Be aware of what is going on around you and keep away from situations that make you feel uncomfortable. Avoid potentially dangerous ‘no-go’ areas, in particular after dark. Use your common sense and make sure you are constantly assessing and reassessing your personal safety. Be aware of drugs – these have been used in incidents of rape, so keep your wits about you. For advice on how to stay safe if you are a lone woman traveller or a group of female travellers, check out our advice for women travellers page.
Keep an eye on your belongings
Keep an eagle eye on your possessions. Never leave your luggage unattended or with someone you don’t completely trust. Be aware of pickpockets who tend to operate in crowded areas and lock up your luggage with padlocks. Make sure you have copies of all important documents such as your passport, tickets, insurance policy, itinerary and contact details. Keep these separate from the originals and leave copies with your family and friends.
Be careful with alcohol
When it comes to alcohol, keep in mind if you have an accident when you’re drunk you probably won’t be covered by your insurance.
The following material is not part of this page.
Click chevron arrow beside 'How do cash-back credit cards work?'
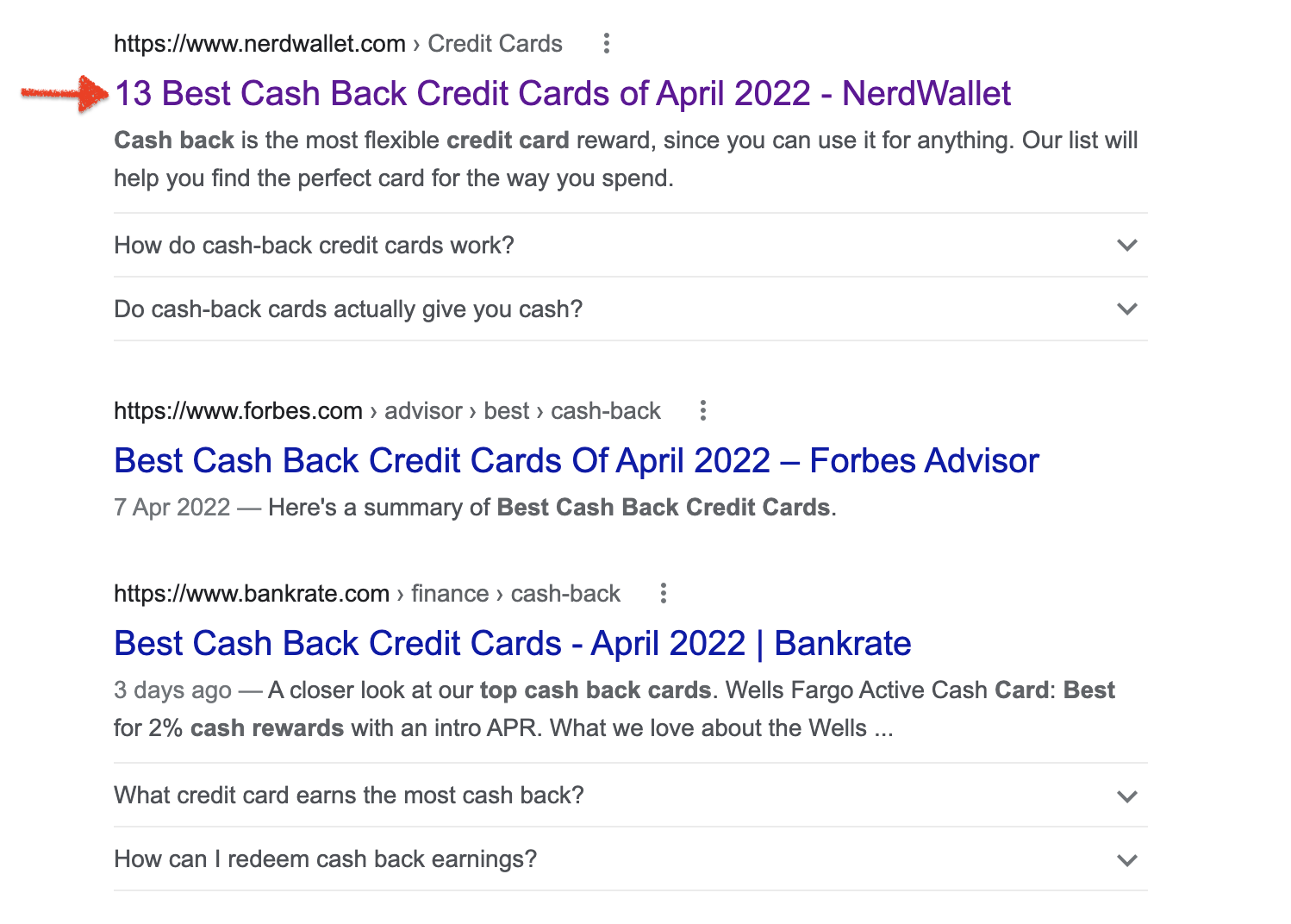Screen dimensions: 1291x924 (x=1126, y=246)
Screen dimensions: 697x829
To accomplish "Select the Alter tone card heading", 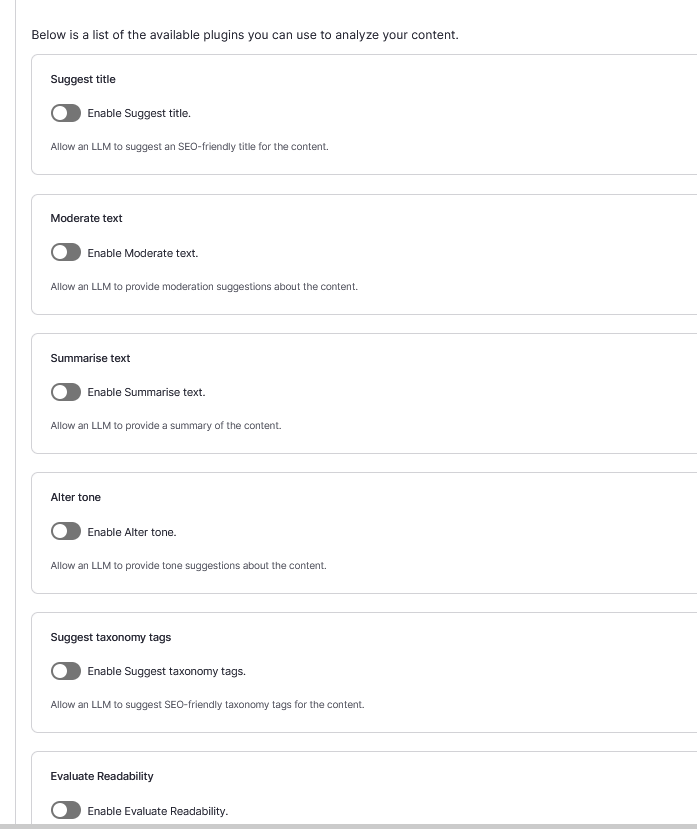I will (x=76, y=497).
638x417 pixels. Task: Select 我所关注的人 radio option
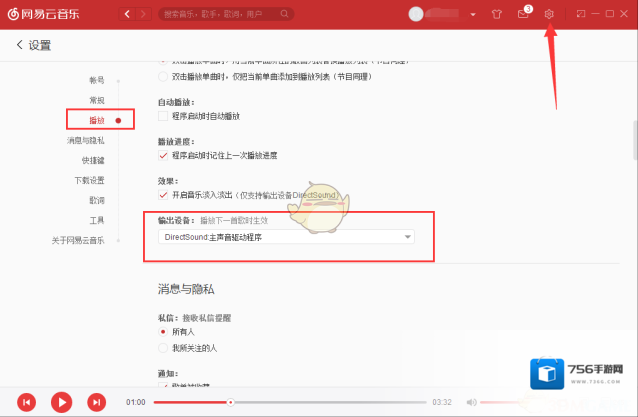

Check the small print.
Different countries have different penalties for people supplying or possessing drugs, and sometimes they can be really severe. Being British won’t help you get out of jail!
Be aware of local perceptions of you and your group
Wherever you go, the less you stand out the safer you’ll be. If you dress in clothes that blend in with the crowds, you’re less likely to become a target of crime or be hassled.
Decide what you want to get out of your travels, plan ahead and pack sensibly
Be sure to think about where you’re going, when you’re going and what you’ll be doing there. This will help you to plan what you’ll need to take with you.
Power of attorney over your bank account
It may be worth giving someone close and trusted to you back home power of attorney over your bank account. This will allow them to pay any of your bills while you’re away and track you if necessary.
Working while you travel is a great way to help finance your trip, allowing you to stay away for longer. If you are planning to earn a bit of extra cash abroad, make sure you have the correct work permit and visas. Also ensure you properly check out any potential employer before your interview and let friends or family know where you are going and who you are meeting.
Many gap year travellers want to make a contribution to a community abroad and volunteer for some or all of their time overseas. Voluntary work can be very rewarding although the same factors which can limit the value of gap years generally, such as language and cultural barriers, apply here too. Volunteering projects require careful structuring, planning and support, and volunteers will get more benefit the longer the project and the closer it matches their skills.